## Opis zadania:
Przenieś do pliku CSV z kolumnami „wejście” i „wyjście” cały materiał poniżej, od linii zawierającej „Task: Open the” aż po linię zawierającą „Action: click(992, 17)”, po jednym wierszu na każdy tekst z jego odpowiedzią, oba w osobnych polach w cudzysłowie, ze znakami nowej linii zamienionymi na spacje. Obrazy pomiń.

## Materiał do ćwiczenia:
______________________________

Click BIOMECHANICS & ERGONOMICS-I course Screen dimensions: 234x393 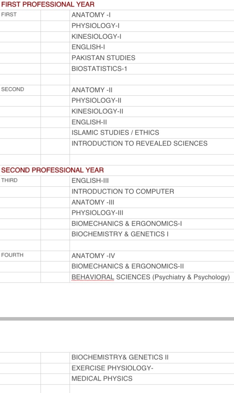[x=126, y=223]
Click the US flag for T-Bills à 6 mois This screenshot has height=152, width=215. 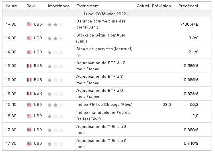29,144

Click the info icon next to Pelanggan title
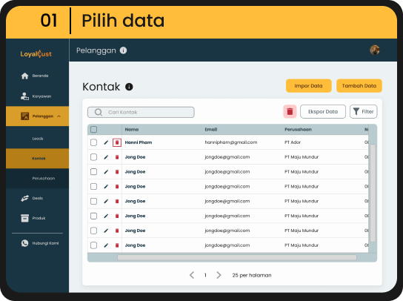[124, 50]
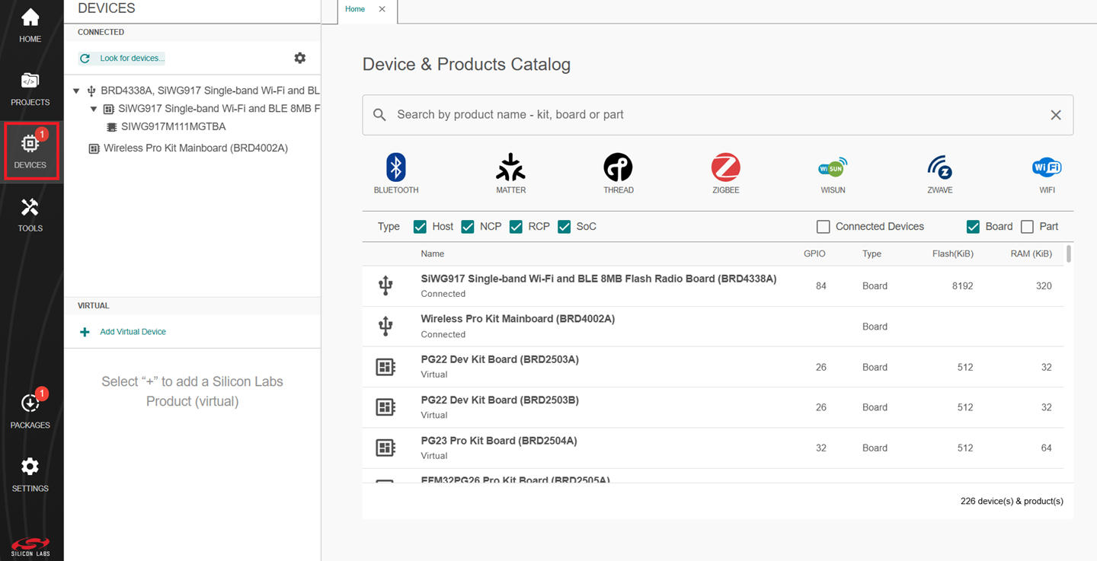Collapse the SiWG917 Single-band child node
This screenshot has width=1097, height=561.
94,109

______________________________

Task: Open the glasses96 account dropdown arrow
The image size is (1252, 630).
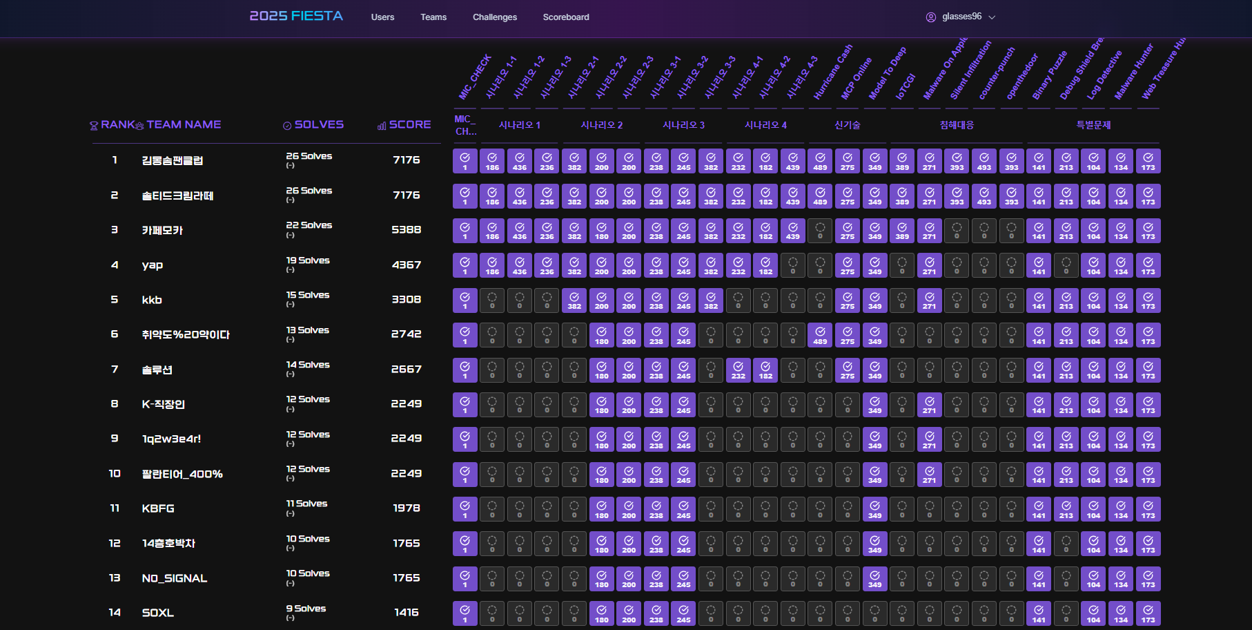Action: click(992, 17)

______________________________

## Odpowiedź:
wejście,wyjście
"Task: Open the glasses96 account dropdown arrow The image size is (1252, 630).","Action: click(992, 17)"